The World's Only Test Security Blog
Pull up a chair among Caveon's experts in psychometrics, psychology, data science, test security, law, education, and oh-so-many other fields and join in the conversation about all things test security.
Posted by David Foster, Ph.D.
updated over a week ago
Simply put, computerized adaptive testing (CAT) is a computer-based exam that uses special algorithms to tailor test question difficulty to each individual test taker. A computer adaptive test means the exam adapts in real time to the test taker’s ability level and provides test questions accordingly. It is one form of secure exam design you can use to protect your test content from being exposed and prevent test takers from cheating. CAT allows tests to be administered more quickly, with fewer items, and with increased security. (You can learn more about how computerized adaptive tests work in this section.) To better understand CAT, let’s look at the origins of adaptive testing.

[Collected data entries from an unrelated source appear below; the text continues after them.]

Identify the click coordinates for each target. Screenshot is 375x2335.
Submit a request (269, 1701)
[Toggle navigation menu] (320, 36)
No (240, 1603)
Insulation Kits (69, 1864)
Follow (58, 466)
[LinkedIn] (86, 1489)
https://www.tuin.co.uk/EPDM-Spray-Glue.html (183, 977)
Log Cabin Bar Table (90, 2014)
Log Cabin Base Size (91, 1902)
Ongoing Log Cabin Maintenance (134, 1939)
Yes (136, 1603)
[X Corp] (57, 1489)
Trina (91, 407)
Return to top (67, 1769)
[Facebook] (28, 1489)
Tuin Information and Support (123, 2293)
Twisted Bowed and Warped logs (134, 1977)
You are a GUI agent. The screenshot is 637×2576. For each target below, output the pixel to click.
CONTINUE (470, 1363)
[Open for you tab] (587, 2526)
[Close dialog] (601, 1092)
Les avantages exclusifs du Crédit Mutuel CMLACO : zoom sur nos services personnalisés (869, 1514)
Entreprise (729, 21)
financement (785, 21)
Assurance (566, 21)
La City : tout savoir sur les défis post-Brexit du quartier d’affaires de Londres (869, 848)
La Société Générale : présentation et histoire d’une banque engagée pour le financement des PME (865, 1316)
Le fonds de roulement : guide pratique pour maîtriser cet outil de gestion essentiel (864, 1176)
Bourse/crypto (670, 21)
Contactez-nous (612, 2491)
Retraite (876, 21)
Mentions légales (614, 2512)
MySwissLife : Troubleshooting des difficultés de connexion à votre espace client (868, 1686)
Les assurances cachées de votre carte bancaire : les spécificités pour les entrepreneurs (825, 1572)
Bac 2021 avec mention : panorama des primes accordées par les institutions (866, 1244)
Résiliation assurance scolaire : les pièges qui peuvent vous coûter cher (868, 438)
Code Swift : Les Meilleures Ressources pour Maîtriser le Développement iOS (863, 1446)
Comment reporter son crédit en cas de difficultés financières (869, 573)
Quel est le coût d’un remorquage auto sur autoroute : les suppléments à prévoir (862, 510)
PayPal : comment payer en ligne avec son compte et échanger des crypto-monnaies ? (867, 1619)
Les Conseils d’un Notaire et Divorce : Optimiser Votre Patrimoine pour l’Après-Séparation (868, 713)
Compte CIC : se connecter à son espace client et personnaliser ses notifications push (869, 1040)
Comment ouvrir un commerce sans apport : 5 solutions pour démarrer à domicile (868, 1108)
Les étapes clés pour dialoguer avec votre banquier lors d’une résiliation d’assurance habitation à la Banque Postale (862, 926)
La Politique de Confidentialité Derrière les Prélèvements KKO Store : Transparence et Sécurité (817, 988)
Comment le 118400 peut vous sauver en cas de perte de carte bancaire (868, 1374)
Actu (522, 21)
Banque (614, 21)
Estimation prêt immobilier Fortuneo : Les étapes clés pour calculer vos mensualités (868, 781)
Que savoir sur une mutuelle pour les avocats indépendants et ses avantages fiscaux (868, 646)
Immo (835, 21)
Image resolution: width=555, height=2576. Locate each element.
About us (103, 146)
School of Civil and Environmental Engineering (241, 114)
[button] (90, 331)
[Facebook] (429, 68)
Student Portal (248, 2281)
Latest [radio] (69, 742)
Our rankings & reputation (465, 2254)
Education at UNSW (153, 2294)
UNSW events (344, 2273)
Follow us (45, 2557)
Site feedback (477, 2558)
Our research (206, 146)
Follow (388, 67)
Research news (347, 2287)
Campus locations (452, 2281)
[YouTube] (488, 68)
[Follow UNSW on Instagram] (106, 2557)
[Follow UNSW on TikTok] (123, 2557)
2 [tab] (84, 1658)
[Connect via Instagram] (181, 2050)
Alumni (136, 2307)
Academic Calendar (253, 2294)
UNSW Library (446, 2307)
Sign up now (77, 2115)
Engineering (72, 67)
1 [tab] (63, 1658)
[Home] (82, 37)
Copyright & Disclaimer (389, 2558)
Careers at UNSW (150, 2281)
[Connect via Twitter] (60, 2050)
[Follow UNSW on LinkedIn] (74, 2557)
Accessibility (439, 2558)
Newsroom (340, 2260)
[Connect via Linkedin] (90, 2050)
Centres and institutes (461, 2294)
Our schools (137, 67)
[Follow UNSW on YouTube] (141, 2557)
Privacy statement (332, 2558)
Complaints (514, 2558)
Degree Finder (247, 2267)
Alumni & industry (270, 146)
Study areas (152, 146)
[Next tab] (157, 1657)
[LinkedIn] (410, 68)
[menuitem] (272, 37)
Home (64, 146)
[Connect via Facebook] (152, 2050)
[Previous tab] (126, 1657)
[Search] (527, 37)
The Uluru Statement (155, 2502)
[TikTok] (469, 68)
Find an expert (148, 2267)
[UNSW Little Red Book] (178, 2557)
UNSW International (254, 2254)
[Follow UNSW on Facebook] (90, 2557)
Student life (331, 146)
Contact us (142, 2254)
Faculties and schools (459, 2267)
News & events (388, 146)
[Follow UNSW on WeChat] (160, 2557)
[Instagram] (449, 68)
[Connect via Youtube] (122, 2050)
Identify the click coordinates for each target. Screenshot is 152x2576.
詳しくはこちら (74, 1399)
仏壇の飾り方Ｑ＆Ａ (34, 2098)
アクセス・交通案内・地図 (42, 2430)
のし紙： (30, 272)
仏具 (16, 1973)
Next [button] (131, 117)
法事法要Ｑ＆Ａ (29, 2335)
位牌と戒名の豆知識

An adaptive test, as the name suggests, adapts or tailors exam questions in real time to the ability of each test taker. This eventually results in a different set of test questions for each person. The test adapts based on how well the test taker answers earlier questions. As a test taker answers most questions presented correctly, more difficult questions are chosen and given. On the other hand, from an inability to answer previous questions correctly, easier questions are presented. After a relatively small number of questions, which might be different for each person, the test is able to stop the test and provide a score. The score is not based on the number of questions answered correctly, but on the “level” of difficulty of questions the test taker reached. Because of variable starting and stopping points, an adaptive test is very efficient, requiring the test taker to answer fewer items compared to a traditional test. One of the earliest known adaptive tests was the Stanford-Binet Intelligence Scale given at the beginning of the 20th century (you can learn more about that test in this section).
In contrast to adaptive testing, computer adaptive testing (CAT) means that the adaptive test is a computerized exam instead of a paper-and-pencil exam. Today, most tests are given on computers rather than on paper. Computerizing exams has been a significant development for the testing industry, allowing for faster scoring, greater accessibility, increased fairness, easier administration, and increased security, among other benefits.
Computerized adaptive tests access an organized pool of items during the exam. These items range from easy to complex, based on a difficulty value computed from collected data on the items. A better item pool will have a lot of items at each difficulty level. The CAT algorithm will pull an item from the pool that more or less matches the most recent estimated ability of the test taker as questions are answered—and this continues until the test ends. In short, every time a test taker answers an item, the computer re-estimates the tester’s ability and selects a different question from the item bank that the examinee should have a 50% chance of answering correctly. It does this to provide a more accurate measurement of the test taker's ability on a common scale.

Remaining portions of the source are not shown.